WHAT IS NEEDED: Please convert the material below into a JSON list of strings with one string per line, leaving out any blank lines.

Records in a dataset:
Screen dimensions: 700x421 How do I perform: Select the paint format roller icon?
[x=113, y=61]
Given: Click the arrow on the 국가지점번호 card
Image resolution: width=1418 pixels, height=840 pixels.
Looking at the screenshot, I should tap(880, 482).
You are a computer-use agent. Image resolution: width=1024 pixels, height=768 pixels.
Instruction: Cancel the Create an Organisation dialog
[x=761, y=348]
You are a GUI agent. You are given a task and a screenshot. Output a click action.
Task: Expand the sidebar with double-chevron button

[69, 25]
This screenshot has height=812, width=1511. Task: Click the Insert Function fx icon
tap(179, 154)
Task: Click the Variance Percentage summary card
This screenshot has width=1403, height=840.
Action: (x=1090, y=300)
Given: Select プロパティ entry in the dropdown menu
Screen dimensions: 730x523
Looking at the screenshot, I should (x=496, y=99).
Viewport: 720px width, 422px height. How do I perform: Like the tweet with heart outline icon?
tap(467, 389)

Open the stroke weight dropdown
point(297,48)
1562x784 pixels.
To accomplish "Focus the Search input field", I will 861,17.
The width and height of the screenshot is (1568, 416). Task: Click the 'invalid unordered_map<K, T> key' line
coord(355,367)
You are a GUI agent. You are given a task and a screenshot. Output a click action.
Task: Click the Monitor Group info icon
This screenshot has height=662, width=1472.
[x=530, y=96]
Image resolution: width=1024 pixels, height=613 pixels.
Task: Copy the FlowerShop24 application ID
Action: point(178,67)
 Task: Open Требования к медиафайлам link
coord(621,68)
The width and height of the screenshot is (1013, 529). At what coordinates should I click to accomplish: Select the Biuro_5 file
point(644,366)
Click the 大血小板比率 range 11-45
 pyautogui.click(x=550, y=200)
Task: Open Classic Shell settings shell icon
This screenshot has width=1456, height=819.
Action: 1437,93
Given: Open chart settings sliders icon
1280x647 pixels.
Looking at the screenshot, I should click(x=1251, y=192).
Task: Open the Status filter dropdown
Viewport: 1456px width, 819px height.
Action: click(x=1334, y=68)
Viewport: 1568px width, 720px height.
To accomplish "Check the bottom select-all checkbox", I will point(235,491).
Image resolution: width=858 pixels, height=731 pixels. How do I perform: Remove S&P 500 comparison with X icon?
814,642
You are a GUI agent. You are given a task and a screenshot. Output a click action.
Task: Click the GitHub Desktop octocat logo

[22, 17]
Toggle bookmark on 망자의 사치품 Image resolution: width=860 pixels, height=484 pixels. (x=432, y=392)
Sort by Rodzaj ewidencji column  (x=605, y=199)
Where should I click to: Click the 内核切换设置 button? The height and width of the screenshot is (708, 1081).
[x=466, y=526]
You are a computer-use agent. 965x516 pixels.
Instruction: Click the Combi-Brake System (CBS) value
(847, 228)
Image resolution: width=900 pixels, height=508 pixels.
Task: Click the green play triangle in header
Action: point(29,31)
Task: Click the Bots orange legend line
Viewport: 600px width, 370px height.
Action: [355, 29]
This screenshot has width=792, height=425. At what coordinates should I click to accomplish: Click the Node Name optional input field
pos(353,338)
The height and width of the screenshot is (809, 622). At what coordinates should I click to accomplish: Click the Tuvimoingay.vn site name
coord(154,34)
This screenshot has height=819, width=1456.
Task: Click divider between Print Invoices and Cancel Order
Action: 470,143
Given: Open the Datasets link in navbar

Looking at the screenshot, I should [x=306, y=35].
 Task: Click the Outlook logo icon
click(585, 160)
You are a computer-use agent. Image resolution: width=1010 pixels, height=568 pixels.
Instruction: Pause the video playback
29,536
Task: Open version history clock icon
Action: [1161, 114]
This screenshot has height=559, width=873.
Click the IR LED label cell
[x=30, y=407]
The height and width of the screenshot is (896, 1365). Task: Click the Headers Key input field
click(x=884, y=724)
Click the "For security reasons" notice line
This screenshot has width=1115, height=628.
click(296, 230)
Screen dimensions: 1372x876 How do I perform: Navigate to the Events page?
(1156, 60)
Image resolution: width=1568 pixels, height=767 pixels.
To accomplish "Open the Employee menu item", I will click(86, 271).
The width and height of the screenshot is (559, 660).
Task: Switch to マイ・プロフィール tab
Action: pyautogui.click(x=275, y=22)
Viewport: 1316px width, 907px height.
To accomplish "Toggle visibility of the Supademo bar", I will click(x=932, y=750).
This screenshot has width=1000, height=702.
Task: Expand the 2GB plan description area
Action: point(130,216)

EXPECTED ANSWER:
[
  "Screen dimensions: 700x421 How do I perform: Select the paint format roller icon?",
  "[x=113, y=61]",
  "Given: Click the arrow on the 국가지점번호 card",
  "Image resolution: width=1418 pixels, height=840 pixels.",
  "Looking at the screenshot, I should tap(880, 482).",
  "You are a computer-use agent. Image resolution: width=1024 pixels, height=768 pixels.",
  "Instruction: Cancel the Create an Organisation dialog",
  "[x=761, y=348]",
  "You are a GUI agent. You are given a task and a screenshot. Output a click action.",
  "Task: Expand the sidebar with double-chevron button",
  "[69, 25]",
  "This screenshot has height=812, width=1511. Task: Click the Insert Function fx icon",
  "tap(179, 154)",
  "Task: Click the Variance Percentage summary card",
  "This screenshot has width=1403, height=840.",
  "Action: (x=1090, y=300)",
  "Given: Select プロパティ entry in the dropdown menu",
  "Screen dimensions: 730x523",
  "Looking at the screenshot, I should (x=496, y=99).",
  "Viewport: 720px width, 422px height. How do I perform: Like the tweet with heart outline icon?",
  "tap(467, 389)",
  "Open the stroke weight dropdown",
  "point(297,48)",
  "1562x784 pixels.",
  "To accomplish \"Focus the Search input field\", I will 861,17.",
  "The width and height of the screenshot is (1568, 416). Task: Click the 'invalid unordered_map<K, T> key' line",
  "coord(355,367)",
  "You are a GUI agent. You are given a task and a screenshot. Output a click action.",
  "Task: Click the Monitor Group info icon",
  "This screenshot has height=662, width=1472.",
  "[x=530, y=96]",
  "Image resolution: width=1024 pixels, height=613 pixels.",
  "Task: Copy the FlowerShop24 application ID",
  "Action: point(178,67)",
  " Task: Open Требования к медиафайлам link",
  "coord(621,68)",
  "The width and height of the screenshot is (1013, 529). At what coordinates should I click to accomplish: Select the Biuro_5 file",
  "point(644,366)",
  "Click the 大血小板比率 range 11-45",
  " pyautogui.click(x=550, y=200)",
  "Task: Open Classic Shell settings shell icon",
  "This screenshot has width=1456, height=819.",
  "Action: 1437,93",
  "Given: Open chart settings sliders icon",
  "1280x647 pixels.",
  "Looking at the screenshot, I should click(x=1251, y=192).",
  "Task: Open the Status filter dropdown",
  "Viewport: 1456px width, 819px height.",
  "Action: click(x=1334, y=68)",
  "Viewport: 1568px width, 720px height.",
  "To accomplish \"Check the bottom select-all checkbox\", I will point(235,491).",
  "Image resolution: width=858 pixels, height=731 pixels. How do I perform: Remove S&P 500 comparison with X icon?",
  "814,642",
  "You are a GUI agent. You are given a task and a screenshot. Output a click action.",
  "Task: Click the GitHub Desktop octocat logo",
  "[22, 17]",
  "Toggle bookmark on 망자의 사치품 Image resolution: width=860 pixels, height=484 pixels. (x=432, y=392)",
  "Sort by Rodzaj ewidencji column  (x=605, y=199)",
  "Where should I click to: Click the 内核切换设置 button? The height and width of the screenshot is (708, 1081).",
  "[x=466, y=526]",
  "You are a computer-use agent. 965x516 pixels.",
  "Instruction: Click the Combi-Brake System (CBS) value",
  "(847, 228)",
  "Image resolution: width=900 pixels, height=508 pixels.",
  "Task: Click the green play triangle in header",
  "Action: point(29,31)",
  "Task: Click the Bots orange legend line",
  "Viewport: 600px width, 370px height.",
  "Action: [355, 29]",
  "This screenshot has width=792, height=425. At what coordinates should I click to accomplish: Click the Node Name optional input field",
  "pos(353,338)",
  "The height and width of the screenshot is (809, 622). At what coordinates should I click to accomplish: Click the Tuvimoingay.vn site name",
  "coord(154,34)",
  "This screenshot has height=819, width=1456.",
  "Task: Click divider between Print Invoices and Cancel Order",
  "Action: 470,143",
  "Given: Open the Datasets link in navbar",
  "Looking at the screenshot, I should [x=306, y=35].",
  " Task: Click the Outlook logo icon",
  "click(585, 160)",
  "You are a computer-use agent. Image resolution: width=1010 pixels, height=568 pixels.",
  "Instruction: Pause the video playback",
  "29,536",
  "Task: Open version history clock icon",
  "Action: [1161, 114]",
  "This screenshot has height=559, width=873.",
  "Click the IR LED label cell",
  "[x=30, y=407]",
  "The height and width of the screenshot is (896, 1365). Task: Click the Headers Key input field",
  "click(x=884, y=724)",
  "Click the \"For security reasons\" notice line",
  "This screenshot has width=1115, height=628.",
  "click(296, 230)",
  "Screen dimensions: 1372x876 How do I perform: Navigate to the Events page?",
  "(1156, 60)",
  "Image resolution: width=1568 pixels, height=767 pixels.",
  "To accomplish \"Open the Employee menu item\", I will click(86, 271).",
  "The width and height of the screenshot is (559, 660).",
  "Task: Switch to マイ・プロフィール tab",
  "Action: pyautogui.click(x=275, y=22)",
  "Viewport: 1316px width, 907px height.",
  "To accomplish \"Toggle visibility of the Supademo bar\", I will click(x=932, y=750).",
  "This screenshot has width=1000, height=702.",
  "Task: Expand the 2GB plan description area",
  "Action: point(130,216)"
]